When I first heard from the doctor that my cholesterol was a little high, he offered me Lipitor. I wasn’t convinced that my diet and exercise couldn’t fix this issue. I have been a healthy eater for years and exercise has always played a major role in my life.
Now that I’ve had a heart attack I need to reassess this decision. But the information is confusing, contradictory and the impacts of yes or no are huge. I’ve read so many books on heart disease and how the newest information is pointing to inflammation causing heart attacks more than cholesterol. That actually fits with much of the other information about the negative impact of inflammation on our bodies–arthritis and other autoimmune disorders are often as a result of this inflammation. Yesterday I saw a documentary about a young guy who was treating his autoimmune system alone to fight cancer. And it worked.
Primarily my issue with heart drugs is not only are the new and their long term effects on the body aren’t fully vetted, but testing on women has been minimal. Instead, the public becomes a guinea pig for the drug companies to use the data–good and bad. Typically the bad is REALLY bad for some of us. There’s a significant chance of developing diabetes–for me that is frightening based on family genetics. It’s a risk I don’t want to take. And mind fog, fatigue, muscle weakness are the side effects I don’t have tolerance for in my life.
An article in LA Times from 2003,
A UC San Diego researcher is tracking complaints of memory loss, mood changes and nerve and muscle pain.

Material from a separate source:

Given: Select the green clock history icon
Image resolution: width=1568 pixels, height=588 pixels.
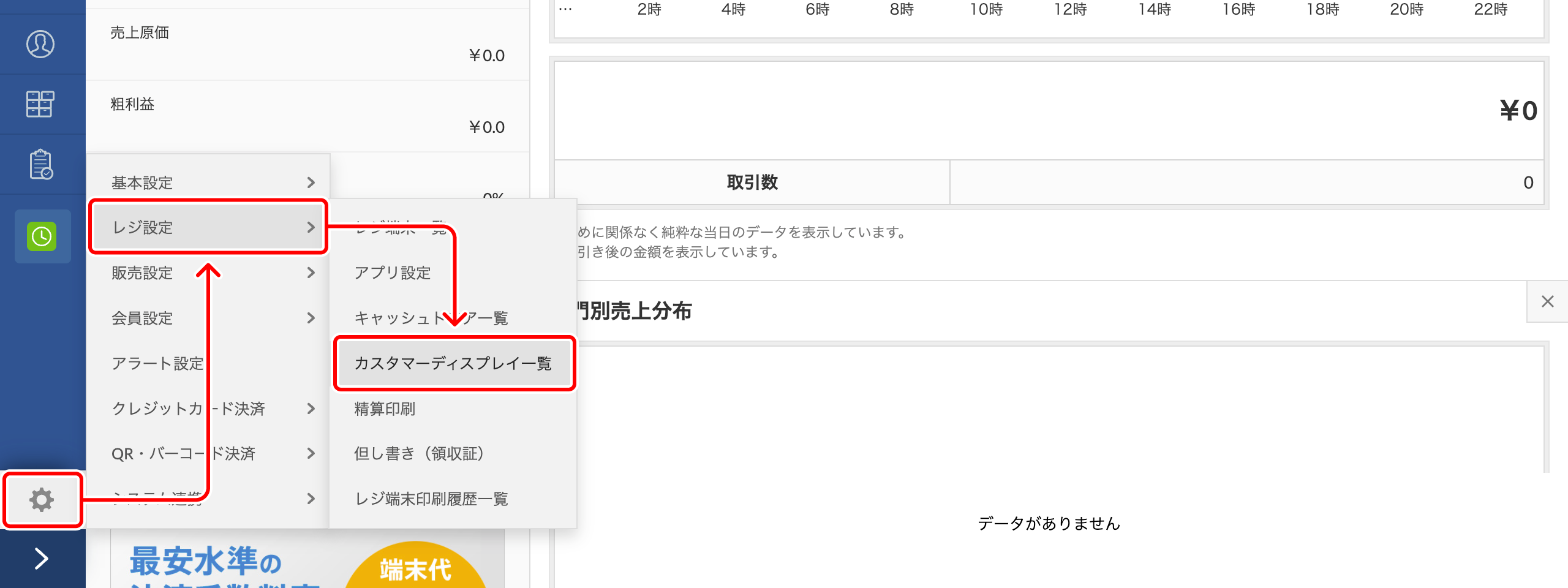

At the same time, they may inadvertently disrupt other functions in the body, said Golomb, who describes herself as a “relatively lone voice” urging caution. Studies so far haven’t demonstrated a survival benefit for women, lower-risk men and men and women older than 70, she said, raising important questions about risks versus benefits in those groups. For example, she said, impaired memory and thought are more likely to have a profound effect on seniors’ independence, while muscle weakness from the medications could make them more vulnerable to the perils of falling.
Nine years later there are still questions. From a more recent article. June 13th, 2012
“Statins are powerful and effective drugs, with some benefits beyond the obvious lipid-lowering effect,” says David Katz, MD. “But they are not miracle drugs — and like all drugs, are less effective and less safe for health promotion in general than the power of lifestyle.”
It’s hard work,” says Dr. Katz, “but those who use lifestyle effectively to modify their risk factors are likely to be better off avoiding these drugs.”
Take home message from a 4/2013 article called New study on the downside of statin therapy
This study illustrates the point that all medications have both risks and benefits. Thus, one should consider the risks versus benefits and discuss them with a healthcare provider. Additional information on the pros and cons is available in a recently-published book: “The Great Cholesterol Myth: Why Lowering Your Cholesterol Won’t Prevent Heart Disease-and the Statin-Free Plan That Will” by Nutritionist Jonny Bowden, PhD and cardiologist Stephen Sinatra, MD. The book notes that the only individuals that may benefit from statins are middle-aged men that have suffered a heart attack. In addition, statins do not reduce the risk of death for men of any age who have not suffered a heart attack, women, or children. It explains that statins increase the risk of diabetes, cancer, erectile dysfunction, mental confusion, and memory loss.